We also hypothesized that left-footed players have greater market value and wage on average than the right-footed players. Based on the analysis, we can declare this claim as correct but it remains questionable to what extent.
Finally we set another hypothesis which says that young left-footed players have greater potential. After reviewing the average we can proclaim this final hypothesis as true if the observed difference is significant.
First hypothesis can be tested via Chi-square test for independence.
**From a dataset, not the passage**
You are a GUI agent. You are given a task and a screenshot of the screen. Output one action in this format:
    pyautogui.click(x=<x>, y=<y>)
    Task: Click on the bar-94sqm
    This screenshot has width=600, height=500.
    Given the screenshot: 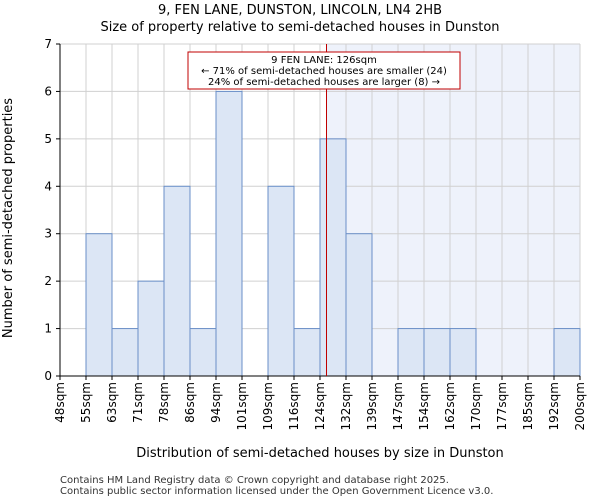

The rest of the hypotheses may be tested by a simple independent Two-sample T-test (Student’s T-test) since we are comparing the means of independent groups.
library(dplyr)
fifa_df_clean <- fifa_df_reduced %>%
filter(!is.na(preferred_foot) & !is.na(position_category))
chisq.test(table(fifa_df_clean$preferred_foot, fifa_df_clean$position_category))
Pearson's Chi-squared test
data: table(fifa_df_clean$preferred_foot, fifa_df_clean$position_category)
X-squared = 196.21, df = 3, p-value < 2.2e-16
t.test(value_eur ~ preferred_foot, data = fifa_df_clean)
Welch Two Sample t-test
data: value_eur by preferred_foot
t = 2.7154, df = 7347.1, p-value = 0.006636
alternative hypothesis: true difference in means between group Left and group Right is not equal to 0
95 percent confidence interval:
99667.84 617166.95
sample estimates:
mean in group Left mean in group Right
3123795 2765378
t.test(wage_eur ~ preferred_foot, data = fifa_df_clean)
Welch Two Sample t-test
data: wage_eur by preferred_foot
t = 2.2921, df = 7476.7, p-value = 0.02193
alternative hypothesis: true difference in means between group Left and group Right is not equal to 0
95 percent confidence interval:
110.7626 1419.4680
sample estimates:
mean in group Left mean in group Right
9601.461 8836.345
t.test(potential ~ preferred_foot, data = fifa_df_clean)
Welch Two Sample t-test
data: potential by preferred_foot
t = 6.0452, df = 7797, p-value = 1.561e-09
alternative hypothesis: true difference in means between group Left and group Right is not equal to 0
95 percent confidence interval:
0.4148673 0.8130385
sample estimates:
mean in group Left mean in group Right
71.54765 70.93369